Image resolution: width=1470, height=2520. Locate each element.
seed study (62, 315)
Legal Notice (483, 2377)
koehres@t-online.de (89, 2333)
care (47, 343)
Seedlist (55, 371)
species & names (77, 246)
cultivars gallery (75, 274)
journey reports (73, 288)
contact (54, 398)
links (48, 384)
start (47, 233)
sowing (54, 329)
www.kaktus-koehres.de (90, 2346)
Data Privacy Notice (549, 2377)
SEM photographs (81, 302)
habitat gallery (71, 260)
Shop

+===+

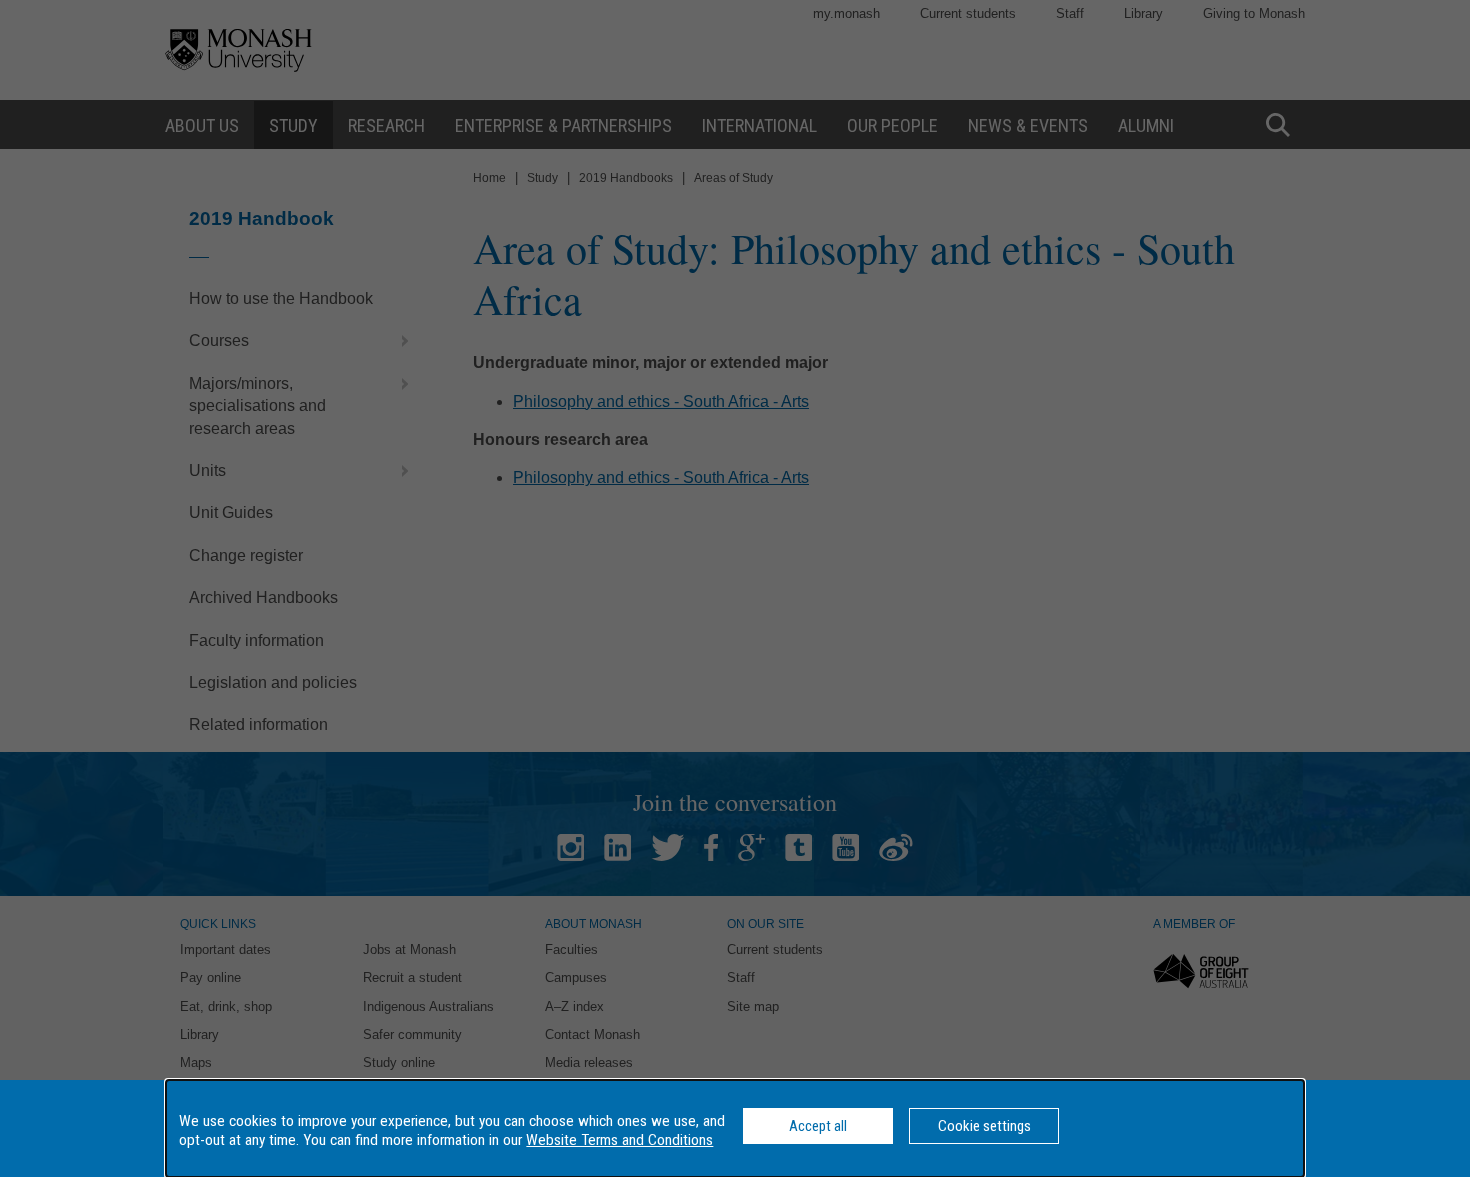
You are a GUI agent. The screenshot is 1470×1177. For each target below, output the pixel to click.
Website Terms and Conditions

+===+

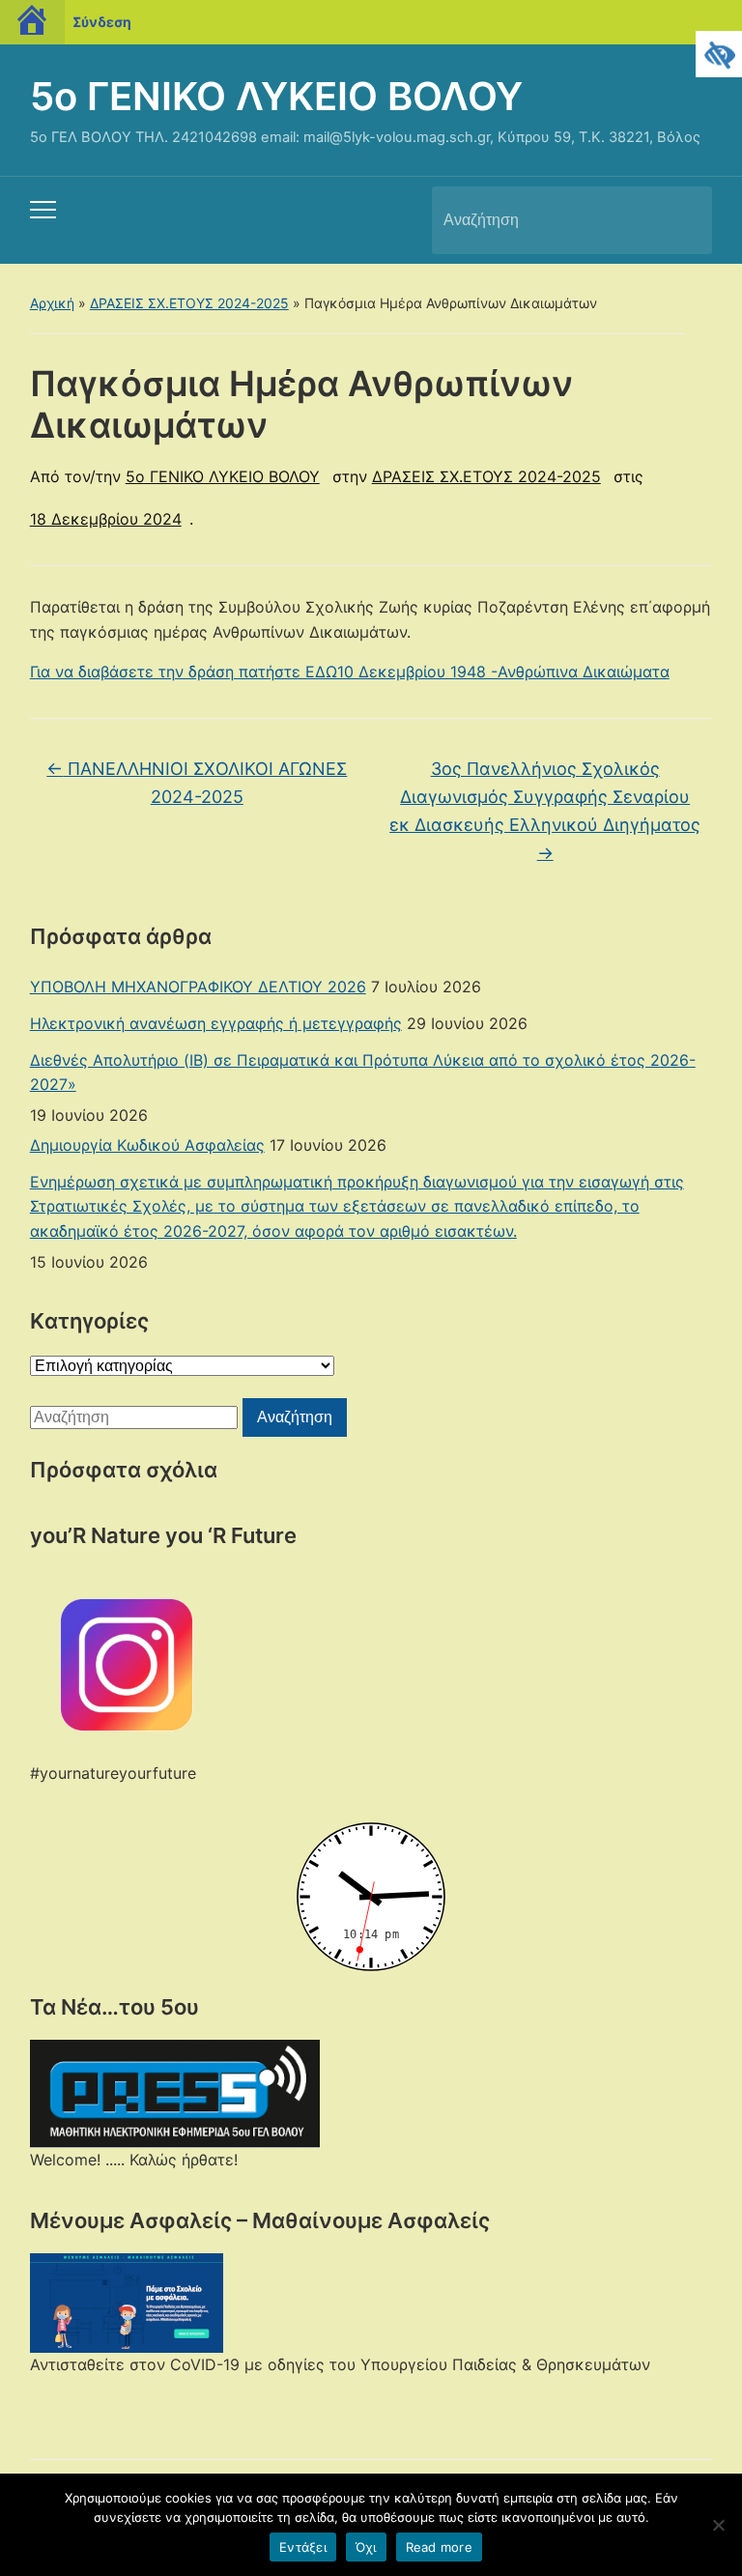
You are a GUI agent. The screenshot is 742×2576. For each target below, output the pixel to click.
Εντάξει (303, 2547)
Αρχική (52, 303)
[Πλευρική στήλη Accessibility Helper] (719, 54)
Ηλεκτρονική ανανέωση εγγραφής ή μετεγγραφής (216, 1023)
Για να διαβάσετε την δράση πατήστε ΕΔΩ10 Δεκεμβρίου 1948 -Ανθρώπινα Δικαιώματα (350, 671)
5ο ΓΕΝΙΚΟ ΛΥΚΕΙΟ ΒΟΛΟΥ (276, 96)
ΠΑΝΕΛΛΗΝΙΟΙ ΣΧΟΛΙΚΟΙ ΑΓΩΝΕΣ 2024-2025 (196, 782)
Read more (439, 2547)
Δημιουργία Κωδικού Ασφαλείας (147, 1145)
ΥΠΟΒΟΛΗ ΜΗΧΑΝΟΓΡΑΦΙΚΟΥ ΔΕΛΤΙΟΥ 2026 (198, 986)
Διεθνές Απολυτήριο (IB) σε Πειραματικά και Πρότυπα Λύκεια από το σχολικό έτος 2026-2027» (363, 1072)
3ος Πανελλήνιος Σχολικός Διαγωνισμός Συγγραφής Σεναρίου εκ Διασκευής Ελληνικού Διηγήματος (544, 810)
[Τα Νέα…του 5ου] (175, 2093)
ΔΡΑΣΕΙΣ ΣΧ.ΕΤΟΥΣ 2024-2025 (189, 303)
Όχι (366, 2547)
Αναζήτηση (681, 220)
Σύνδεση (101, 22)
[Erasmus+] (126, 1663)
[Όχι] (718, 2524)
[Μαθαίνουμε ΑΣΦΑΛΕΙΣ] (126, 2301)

+===+

YOUR TASK: Above are the records; from them, give again exactly the lines from the one containing "You are a GUI agent. The screenshot is 742×2576." to the one containing "[Μαθαίνουμε ΑΣΦΑΛΕΙΣ] (126, 2301)", both lines included, and nothing more.

WRITTEN SOLUTION:
You are a GUI agent. The screenshot is 742×2576. For each target below, output the pixel to click.
Εντάξει (303, 2547)
Αρχική (52, 303)
[Πλευρική στήλη Accessibility Helper] (719, 54)
Ηλεκτρονική ανανέωση εγγραφής ή μετεγγραφής (216, 1023)
Για να διαβάσετε την δράση πατήστε ΕΔΩ10 Δεκεμβρίου 1948 -Ανθρώπινα Δικαιώματα (350, 671)
5ο ΓΕΝΙΚΟ ΛΥΚΕΙΟ ΒΟΛΟΥ (276, 96)
ΠΑΝΕΛΛΗΝΙΟΙ ΣΧΟΛΙΚΟΙ ΑΓΩΝΕΣ 2024-2025 (196, 782)
Read more (439, 2547)
Δημιουργία Κωδικού Ασφαλείας (147, 1145)
ΥΠΟΒΟΛΗ ΜΗΧΑΝΟΓΡΑΦΙΚΟΥ ΔΕΛΤΙΟΥ 2026 (198, 986)
Διεθνές Απολυτήριο (IB) σε Πειραματικά και Πρότυπα Λύκεια από το σχολικό έτος 2026-2027» (363, 1072)
3ος Πανελλήνιος Σχολικός Διαγωνισμός Συγγραφής Σεναρίου εκ Διασκευής Ελληνικού Διηγήματος (544, 810)
[Τα Νέα…του 5ου] (175, 2093)
ΔΡΑΣΕΙΣ ΣΧ.ΕΤΟΥΣ 2024-2025 (189, 303)
Όχι (366, 2547)
Αναζήτηση (681, 220)
Σύνδεση (101, 22)
[Erasmus+] (126, 1663)
[Όχι] (718, 2524)
[Μαθαίνουμε ΑΣΦΑΛΕΙΣ] (126, 2301)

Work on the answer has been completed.